While researchers stressed that this is an initial update and the conclusions aren’t final, the report found several areas of concern:
- Families voiced a lack of transparency and accountability about Individualized Education Program goals and progress
- Suspension and expulsion rates were higher for certain races than others
- Parents suggested that the IEP process for getting student input on post-high school transition plans “may be driven by compliance rather than student needs”
- Novice teachers lack preparation to work with students with disabilities, an area that researchers are investigating further
- Staff reported feeling overwhelmed by case management, paperwork, and meeting duties, affecting FCPS’ ability to effectively recruit and retain teachers
- The amount and quality of communication between parents and staff varies by school
- A sampling showed more than a third of IEPs had no written evidence of parent input
“‘It’s so sad.’ That’s what I wrote all over this document,” Mason District Representative Ricardy Anderson said.
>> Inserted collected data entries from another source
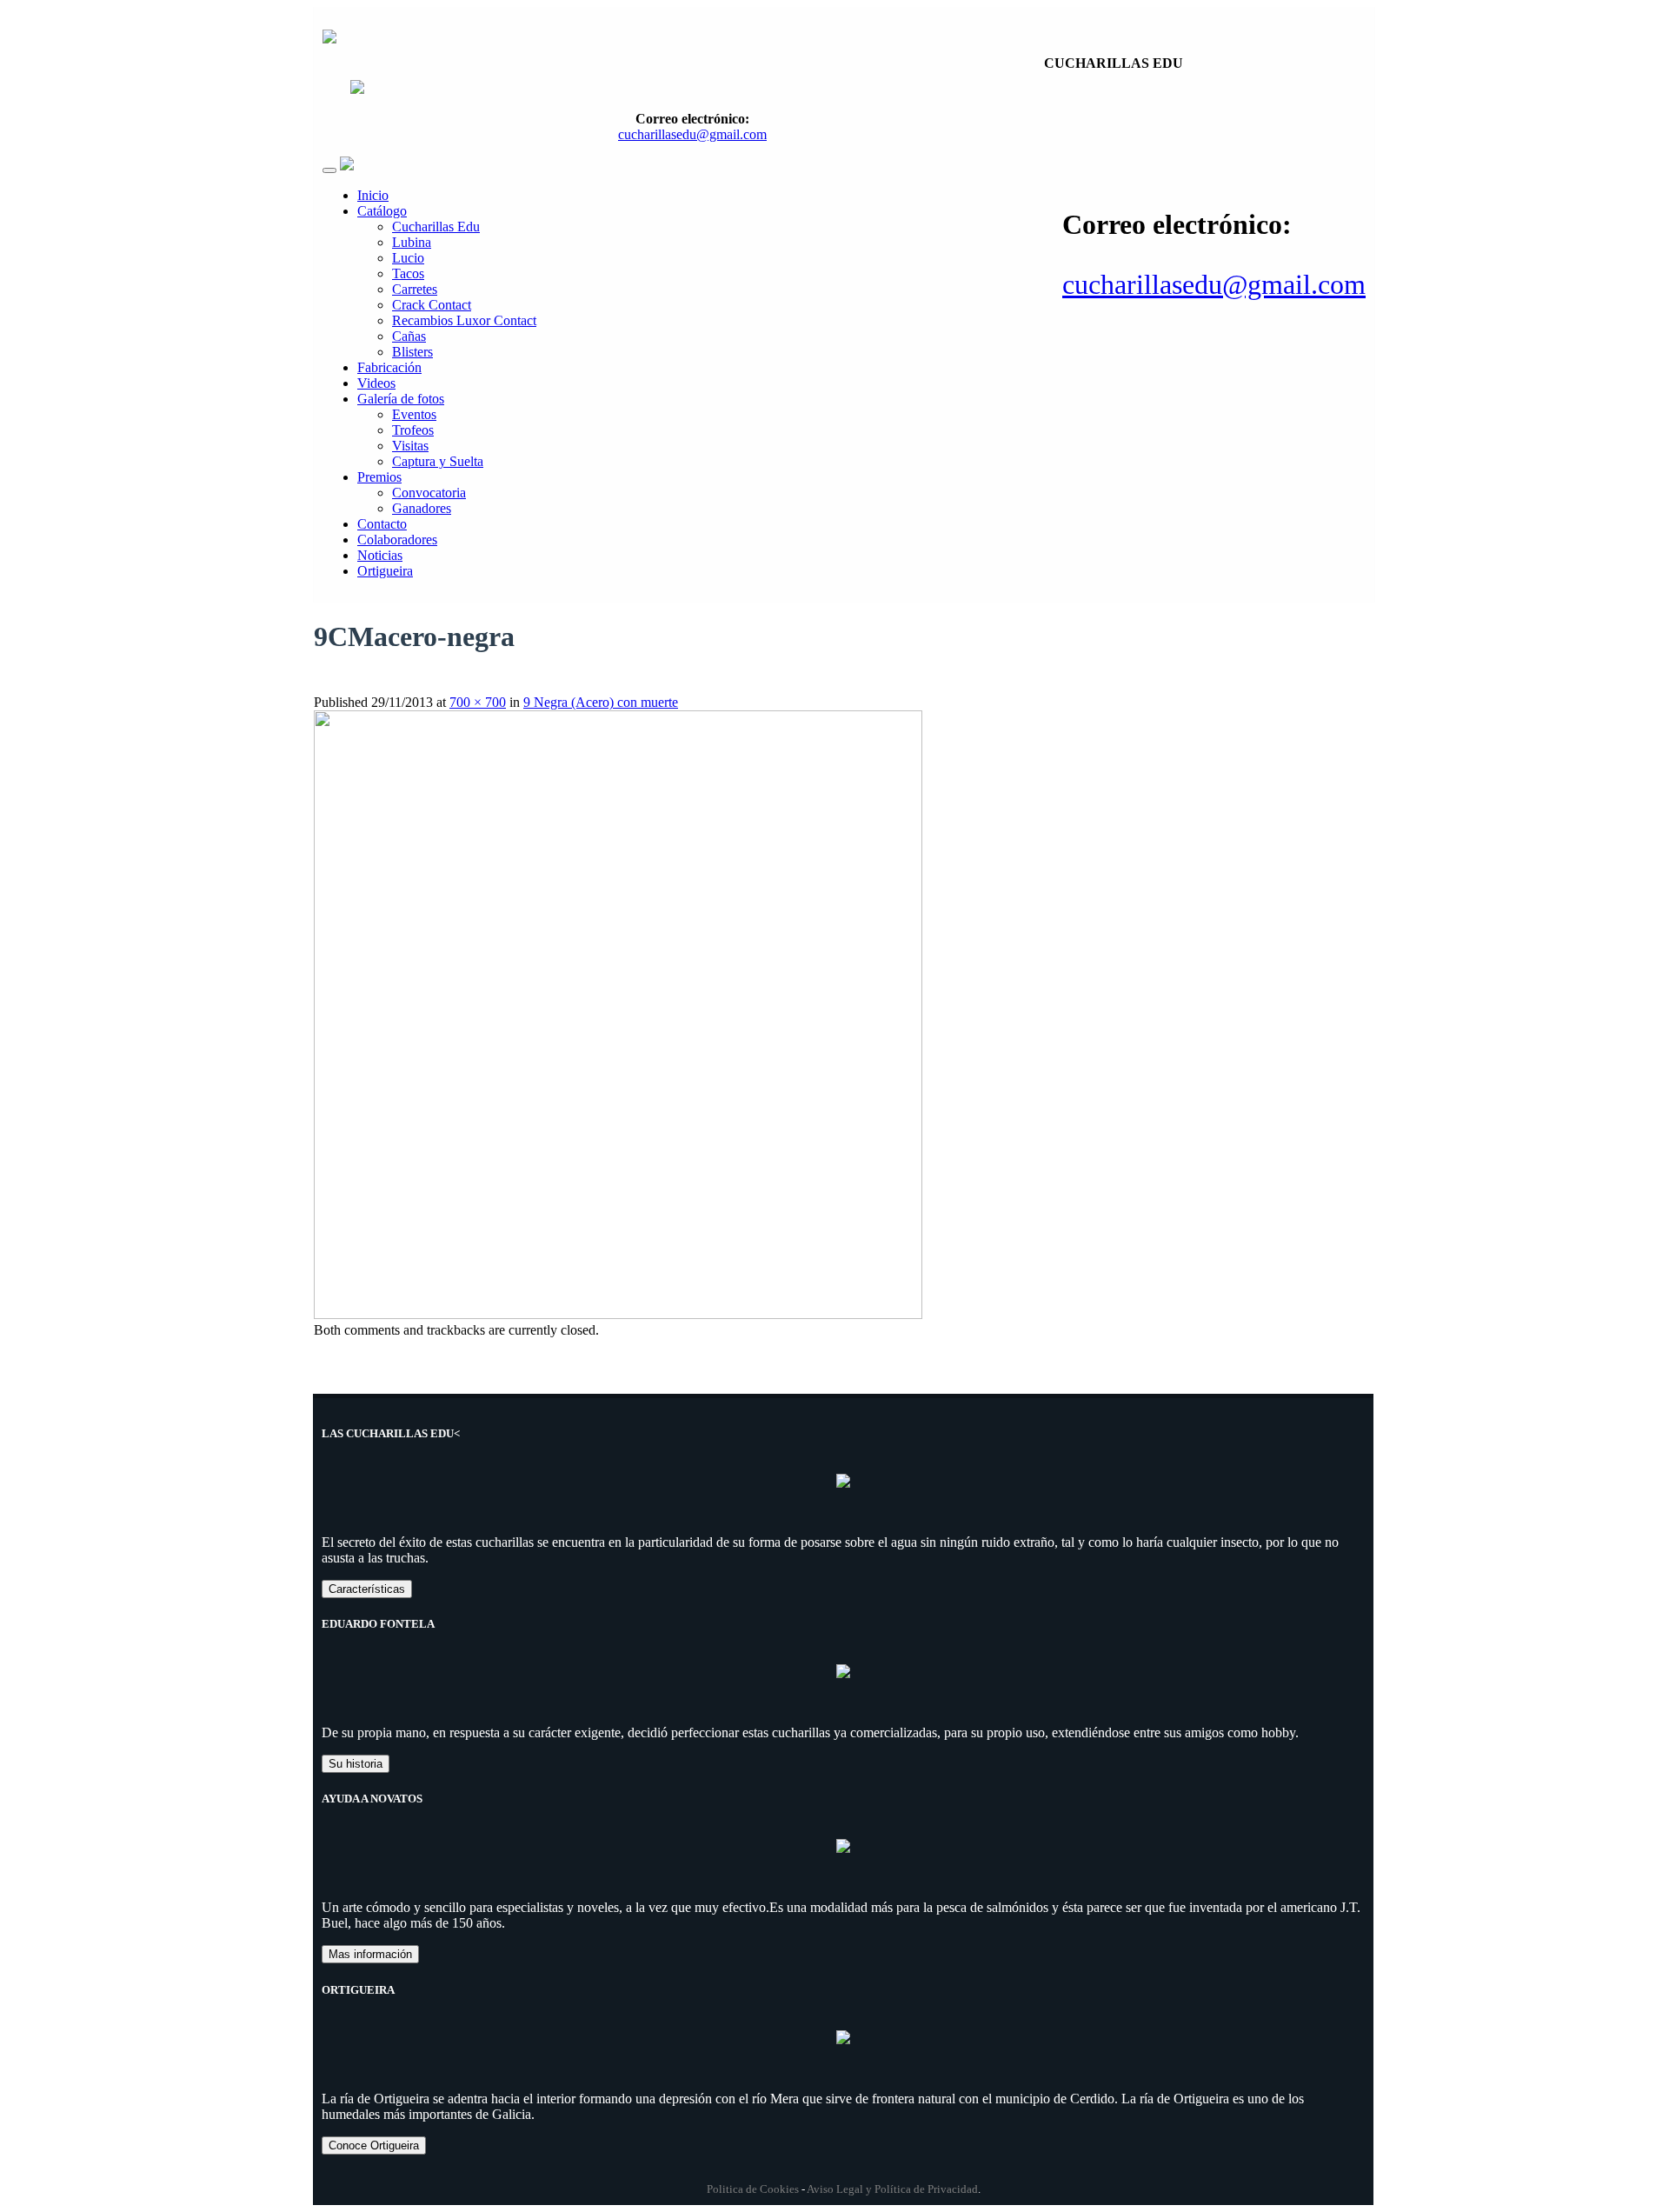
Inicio (373, 195)
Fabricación (389, 367)
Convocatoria (429, 492)
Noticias (379, 555)
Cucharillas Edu (436, 226)
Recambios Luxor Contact (464, 320)
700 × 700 (477, 702)
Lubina (411, 242)
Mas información (370, 1954)
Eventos (414, 414)
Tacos (408, 273)
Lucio (408, 257)
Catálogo (382, 210)
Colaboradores (397, 539)
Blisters (412, 351)
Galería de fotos (400, 398)
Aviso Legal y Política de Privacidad (892, 2188)
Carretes (414, 289)
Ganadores (421, 508)
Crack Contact (431, 304)
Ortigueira (385, 570)
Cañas (409, 336)
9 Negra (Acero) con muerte (600, 702)
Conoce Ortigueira (374, 2145)
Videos (376, 383)
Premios (379, 477)
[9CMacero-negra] (618, 1314)
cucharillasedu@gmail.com (1214, 284)
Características (367, 1589)
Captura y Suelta (437, 461)
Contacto (382, 523)
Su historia (355, 1763)
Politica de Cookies (753, 2188)
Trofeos (413, 430)
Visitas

In addition to discussing how to address the issues raised by the report, school board member after school board member raised concerns about the review process, urging researchers to be specific in their recommendations by looking at subgroups and other factors. Officials suggested broad takeaways could dilute matters and not help families.
“My fear overall about this is that this is a one-sized-fits-all special ed audit,” Laura Jane Cohen, the board’s Springfield District representative, said.
Researchers responded that they used a random sampling to collect their preliminary findings. They also noted constraints with interviewing kids, while expressing a willingness to consider changes.
The firm said it will go more in-depth during the second year of a $375,000-plus contract issued in October 2020.
FCPS Auditor General Esther Ko reminded the board that it has a fixed contract and the firm will work at no cost for three more months after its second year. If the board wants more changes, though, it could amend the contract or open another bidding process to look at other topics.
The board requested that Ko to evaluate possible changes to the review with American Institutes for Research for its audit committee to go over later.
Currently set to be completed next summer, the review will make recommendations to FCPS for how to improve services for students with disabilities and their families.